Every Friday Dr. Chris Smith, popularly known as The Naked Scientist, satisfies your curiosity about the world you live in and helps you to find out more about the weird and wonderful laws of nature and the intricacies of the human body.
The Naked Scientist says science taken from about 2500 years ago has been brought into the present era to solve our battery problems.
Those early engineers realised that they could reduce the effort needed to make things move by stringing together a system of ropes running around wheels. Now modern-day chemical engineers have achieved a similar feat at the molecular level to build better batteries, explains the Naked Scientist.
Scientists in Korea have built batteries with internal molecular pulleys that can distribute stresses and stop silicon shattering. Writing in Science, Sunghuan Choi and his colleagues used long string-like molecules called polyethylene glycols - which operated as the "ropes", and threaded onto them rings made from sugar molecules known as cyclodextrins; these were the pulleys.— Dr Chris Smith, Naked Scientist
And a question about plants...
I have a pot plant in my house. The plant hasn't shed or grown a single leaf in five months. Do plants go through a prolonged stage of hibernation? It's not growing but it is not dying either.— Tshiamo, caller
The Naked Scientist says some plants never shed their leaves because they are evergreen species, while others are deciduous because they go through cycles.

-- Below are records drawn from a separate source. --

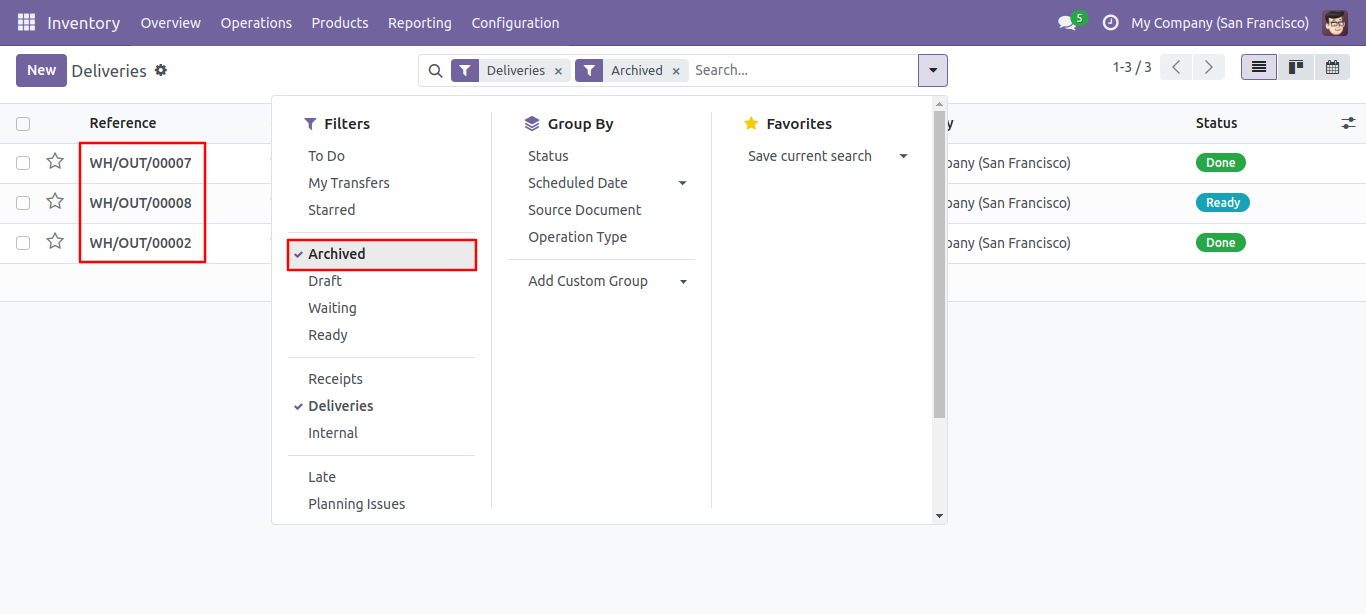Tick the WH/OUT/00008 row checkbox

pos(23,203)
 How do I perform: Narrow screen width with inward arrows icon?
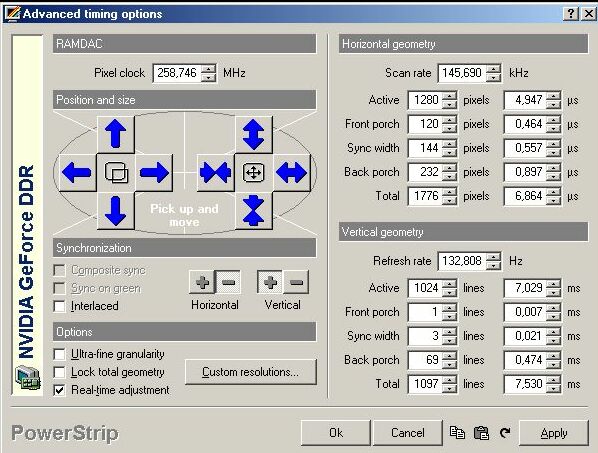pyautogui.click(x=215, y=172)

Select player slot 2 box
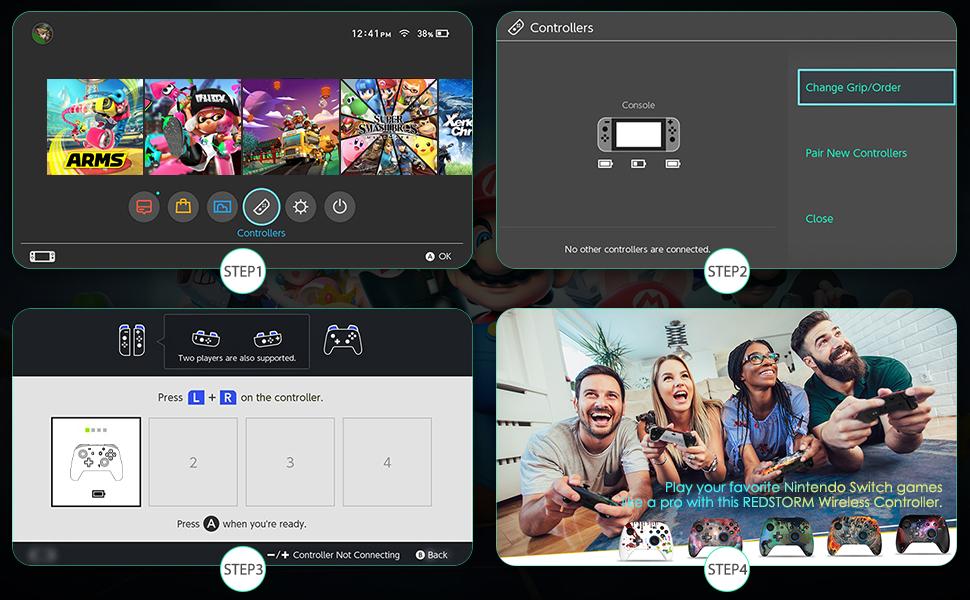[193, 462]
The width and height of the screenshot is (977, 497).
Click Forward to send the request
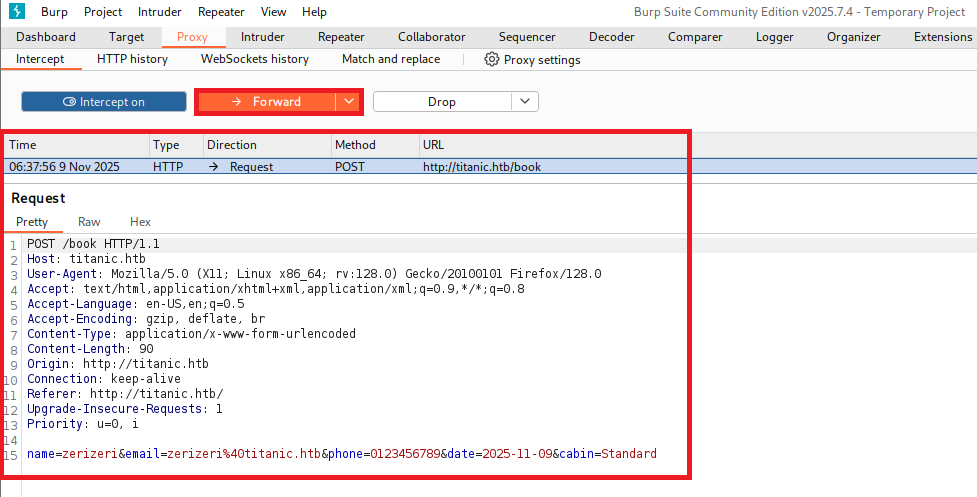265,102
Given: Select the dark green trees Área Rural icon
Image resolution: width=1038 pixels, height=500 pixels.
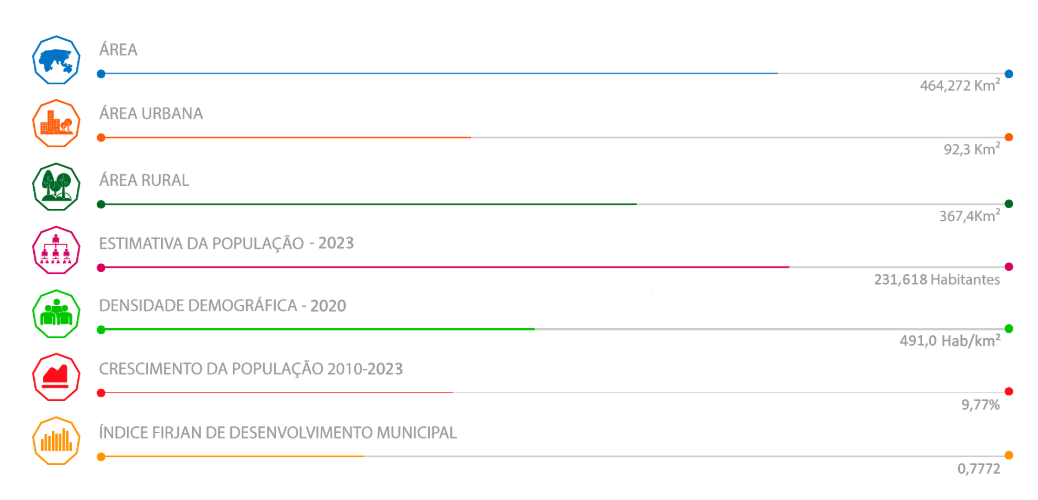Looking at the screenshot, I should point(56,187).
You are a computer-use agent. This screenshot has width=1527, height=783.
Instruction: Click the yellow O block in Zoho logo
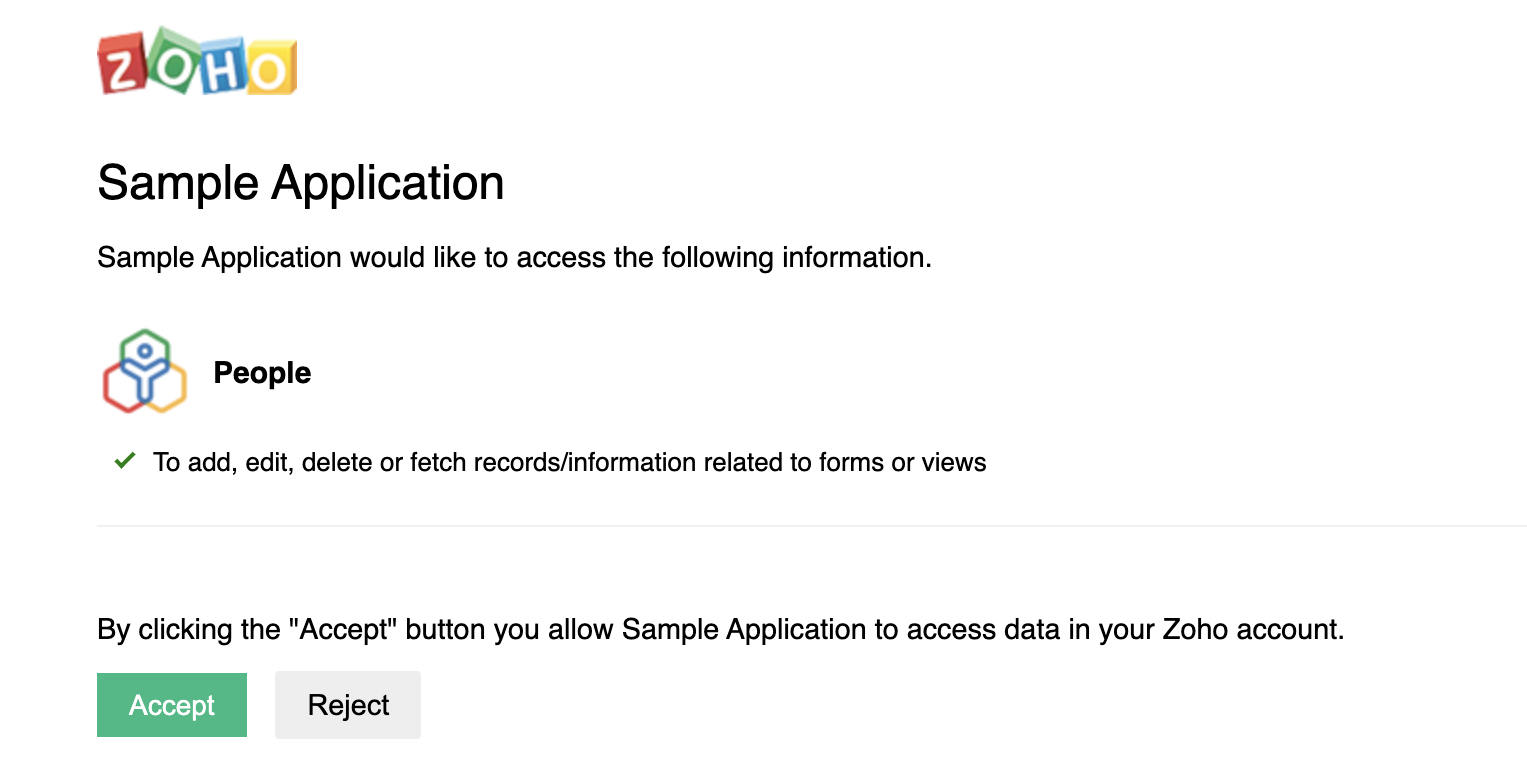click(270, 70)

He says if house plants are not kept in an ideal condition then they are prone to thinking that it is winter or a non-growing season leading to a reduced metabolism of the plant. Another reason could be that this particular plant is a slow growing species says the Naked Scientist.
And weighing in on that dreaded scale...
Why do I weigh more in the morning before I've taken a bath and much less after my bath?— Karen, caller
The scales aren't calibrated well, explains the Naked Scientist. He adds that if you sweat during a hot bath, you're likely to lose 300 ml of fluid you - added to which if you go to the loo you are likely to relieve your body of at least 300 ml of fluid.